Segment Start: Extract provided

Computational Models of Language (at UC Irvine): October 2012

Wednesday, October 24, 2012

Next time on 11/14 @ 2pm in SBSG 2221 = Hsu et al. 2011

Hi everyone,

Thanks to everyone who participated in our thoughtful discussion of Gagliardi et al. (2012)! For our next meeting on Wednesday November 14th @ 2pm in SBSG 2221, we'll be looking at an article that investigates a way to quantify natural language learnability and discusses the impact this has on the debate about the nature of the necessary learning biases for language:

Hsu, A., Chater, N., & Vitanyi, P. 2011. The probabilistic analysis of language acquisition: Theoretical, computational, and experimental analysis. Cognition, 120, 380-390.

http://www.socsci.uci.edu/~lpearl/colareadinggroup/readings/HsuEtAl2011_ProbLang.pdf

See you then!
-Lisa

Monday, October 22, 2012

Some thoughts on Gagliardi et al. (2012)

I thought this was a really lovely Cog Sci paper showcasing how to combine experimental & computational methodologies (and still make it all fit in 6 pages). The authors really tried to give the intuitions behind the modeling aspects, which makes this more accessible to a wider audience. The study does come off as a foundational one, given the many extensions that could be done (involving effects in younger word learners, cross-linguistics applications, etc.), but I think that's a perfectly reasonable approach (again, given the page limitations). I also thought the empirical grounding was really lovely for the computational modeling part, especially as relating to the concept priors. Granted, there are still some idealizations being made (more discussion of this below), but it's nice to see this being taken seriously.

Segment End: Extract provided

■ **Exercise requirements**
• a. Translate this sentence from the reading group page into Spanish: "The authors really tried to give the intuitions behind the modeling aspects, which makes this more accessible to a wider audience."
• b. For each statement, answer yes or no according to the reading group page, and quote the words from the page that decide it.
(i) The November meeting will be held at 2pm in SBSG 2221.
(ii) The Gagliardi et al. paper ran longer than ten pages.
(iii) The Hsu et al. article was published in Cognition.

Segment Start: Dataset section

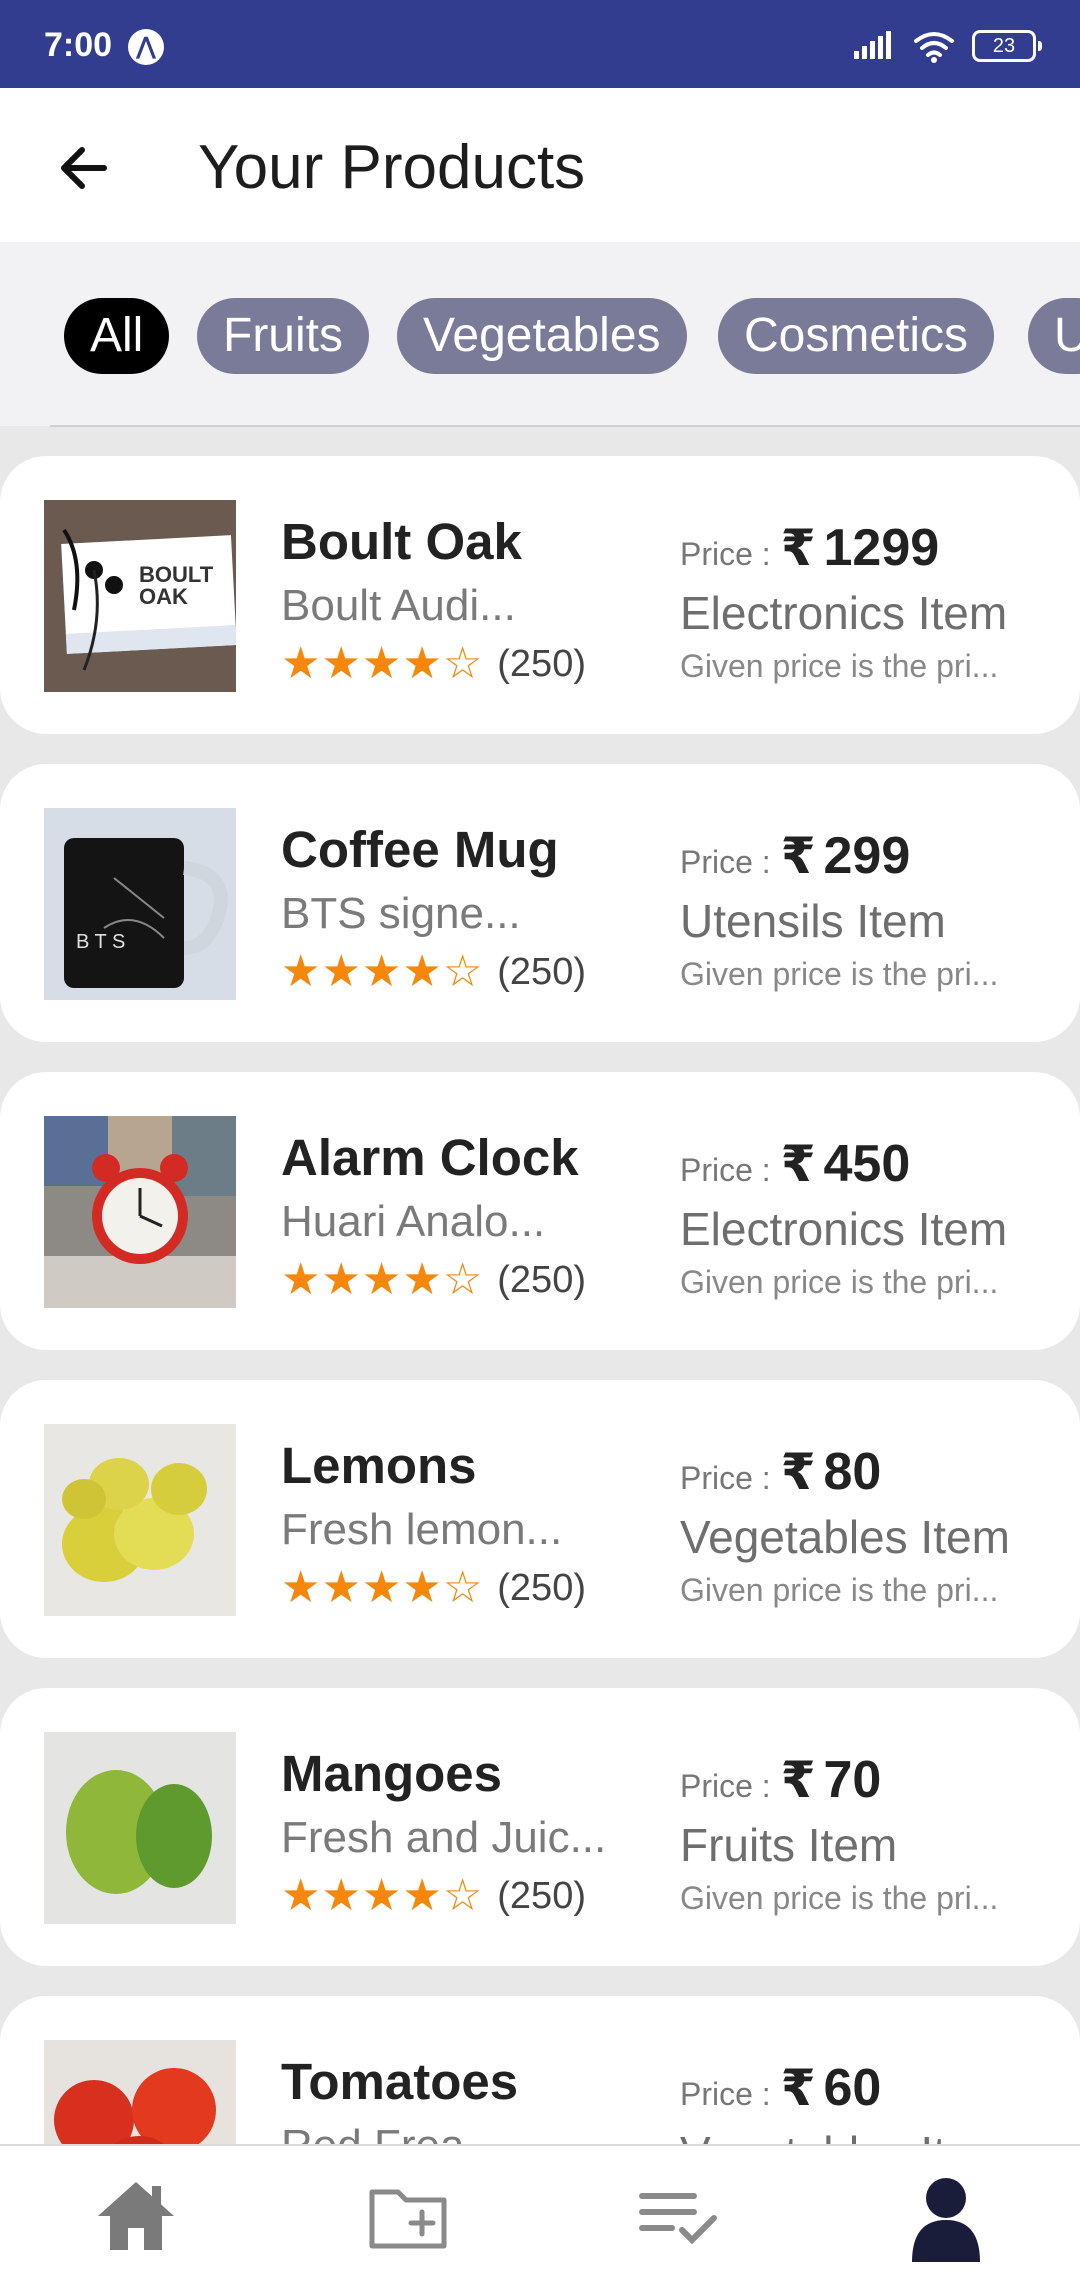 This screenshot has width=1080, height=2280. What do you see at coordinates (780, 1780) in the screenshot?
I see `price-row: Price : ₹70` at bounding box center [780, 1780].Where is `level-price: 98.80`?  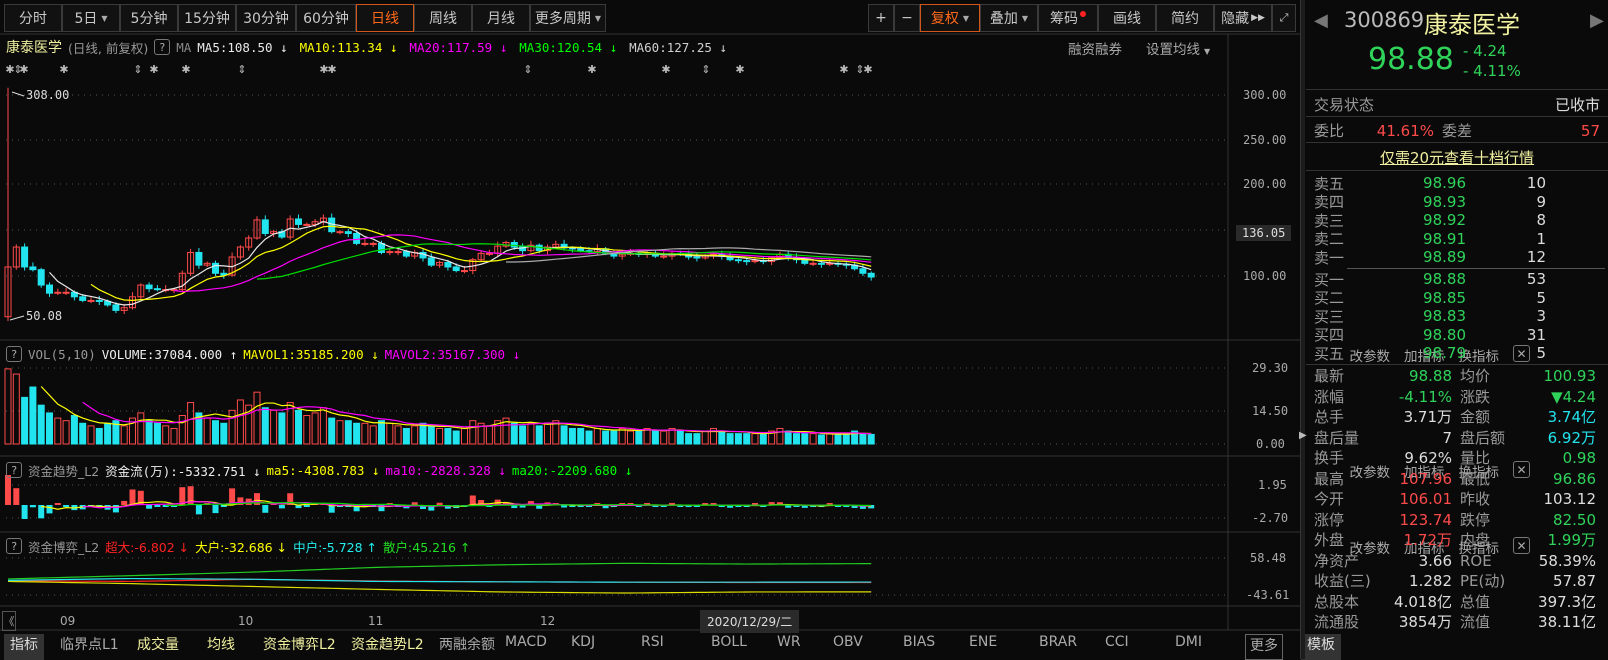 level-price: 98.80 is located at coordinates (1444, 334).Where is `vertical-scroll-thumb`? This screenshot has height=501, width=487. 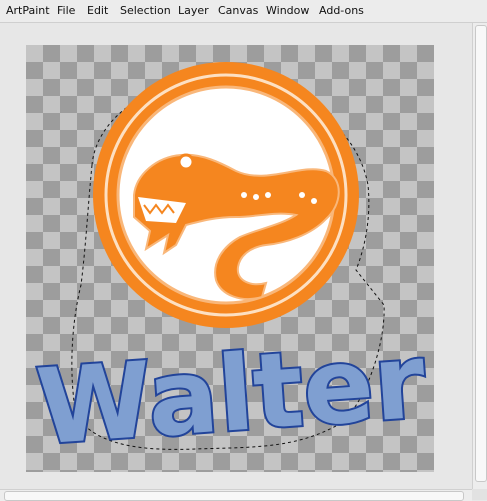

Segment End: Dataset section

■ **Results by task**
• a. Los autores realmente intentaron ofrecer las intuiciones detrás de los aspectos de modelado, lo que hace que esto sea más accesible para un público más amplio.

• b.
(i) Yes: "Wednesday November 14th @ 2pm in SBSG 2221"
(ii) No: "(and still make it all fit in 6 pages)"
(iii) Yes: "Cognition, 120, 380-390"